Nella caotica ridda di proposte politiche emerse il rinnovato partito socialista che, coadiuvato dalla mediazioni della comunità di Sant’Egidio e dall’intervento armato dell’operazione Alba, si pose alla guida di un governo che diede vita alla nuova Costituzione della Repubblica di Albania nel 1998. Nella successiva traiettoria politica, lunga più di un decennio, si è osservata l’alternanza temporanea e precaria tra i due partiti maggiori. In questi anni i vari direttori dell’orchestra politica hanno rispolverato lo spartito del populismo di matrice europeista e l’intramontabile mito nazionalista dell’Albania Etnica. Secondo questo immaginario rientrano sotto la bandiera con le aquile gli albanesi del Montenegro, del Kosovo, della Macedonia e della Grecia. Per raccogliere effimeri consensi i protagonisti della scena politica hanno portato avanti l’idea della Nazione sovrana, nonostante gli albanesi si dichiarino orgogliosamente autoctoni nei confronti delle tradizioni delle frammentarie regioni.

Пакко, CC BY-SA 3.0 https://creativecommons.org/licenses/by-sa/3.0, via Wikimedia Commons

Lo slogan europeista è stato il programma centrale del partito socialista e del suo fervente leader europeista Edi Rama, che ha vinto le elezioni nel giugno del 2013 ottenendo la maggioranza assoluta nel nuovo Parlamento, 84 seggi su 140, con il 58% dei voti. Lo svolgimento delle elezioni nel rispetto degli standard di sicurezza ha rappresentato una traguardo importante, a cui è seguito il conferimento di status di candidato ufficiale dell’UE, ottenuto il 27 giugno 2014.

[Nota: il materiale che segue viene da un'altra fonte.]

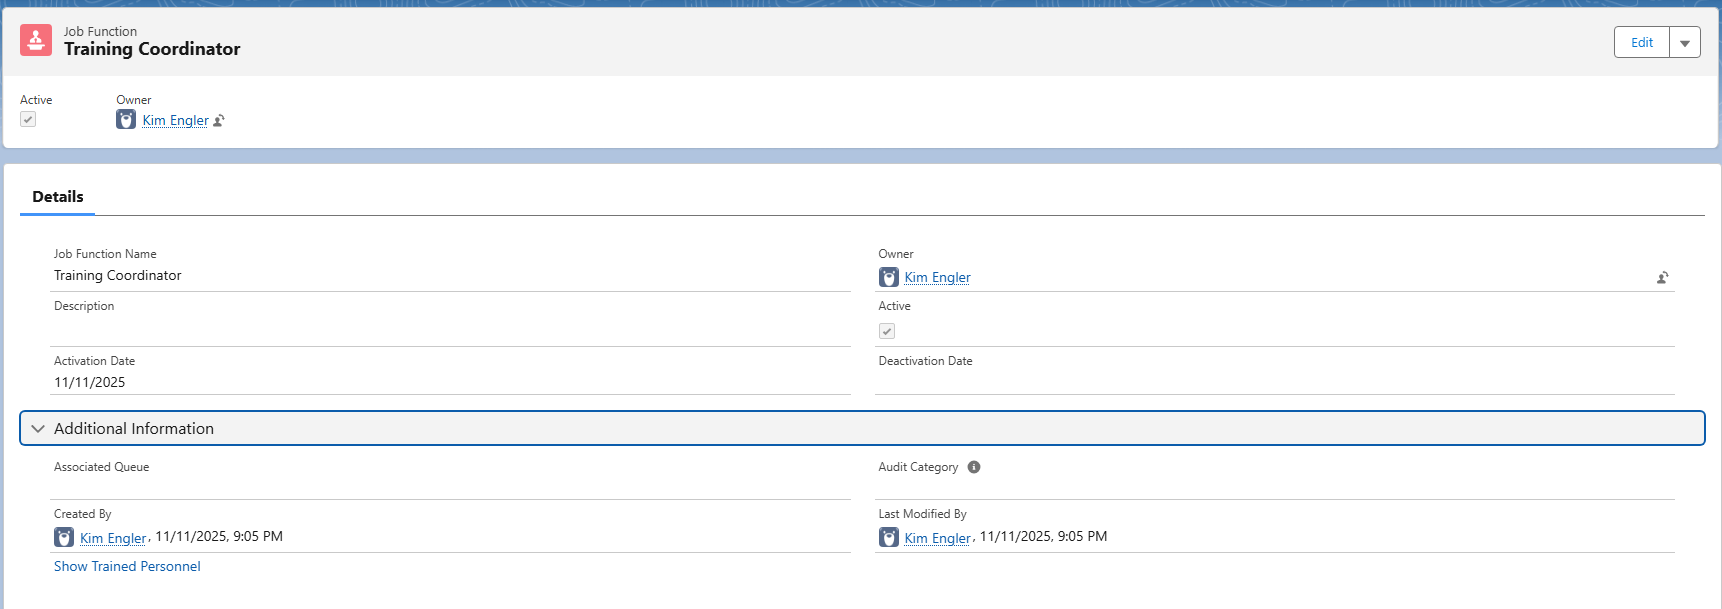Click the Edit button

[1641, 43]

A distanza di quattro anni, il Partito socialista d’Albania è riuscito nelle elezioni del 25 giugno 2017 a riconfermarsi alla guida del governo raccogliendo la maggioranza delle preferenze in 10 dei 12 collegi elettorali. Il trionfale successo di Rama è stato accompagnato da un nuovo miracolo economico: il prodotto interno lordo albanese è passato dal 2,8 per cento del 2015 al 3,2 del 2016 e si stimano per il biennio 2017-2018 valori sino al 3,6. In base ai dati di Doing Business (vedi p.7 del report), l’Albania ha raggiunto la 58esima posizione nel 2017, a scapito della 90esima del 2016, nella classifica dei paesi ideali per offshoring di imprese italiane e straniere.

Nel suo programma politico il primo ministro ha lanciato quel progetto della “nuova democrazia” fondato sul “co-governo con i cittadini”, per denunciare i dipendenti pubblici colpevoli di comportamenti contro la comunità. Il suo atteggiamento intransigente ha portato in molti ad accusarlo di una nuova forma di populismo, alla stregua dell’innominabile dittatore, in particolare a seguito della prima pubblicazione di una lista nera di funzionari pubblici rei di aver attuato forme di abuso nei confronti di cittadini onesti.

Nonostante l’adozione a livello legislativo della legge per la prevenzione dei whistleblower, la nuova legislatura dovrà attuare ulteriori sforzi verso la de-politicizzazione della pubblica amministrazione, per la lotta alla criminalità organizzata e verso una profonda riforma del sistema giudiziario, senza fomentare nuovi populismi e facilitando il percorso d’inserimento nell’Unione Europea.

Il “populismo albanese” socialista di Rama sembra figlio tanto di un’ideologia (o struttura culturale), quanto di dati pragmatici che si ritrovano nei numerosi cantieri per la costruzione di grattacieli che sommergono Tirana. È la materializzazione di un economia galoppante, che porta la capitale albanese nel pittoresco immaginario europeo grazie al pittore ed uomo politico più rappresentativo, scansando al contempo quelle convinzioni che possano celare torri d’avorio o, nel peggiore dei casi, vere e proprie torri di babele.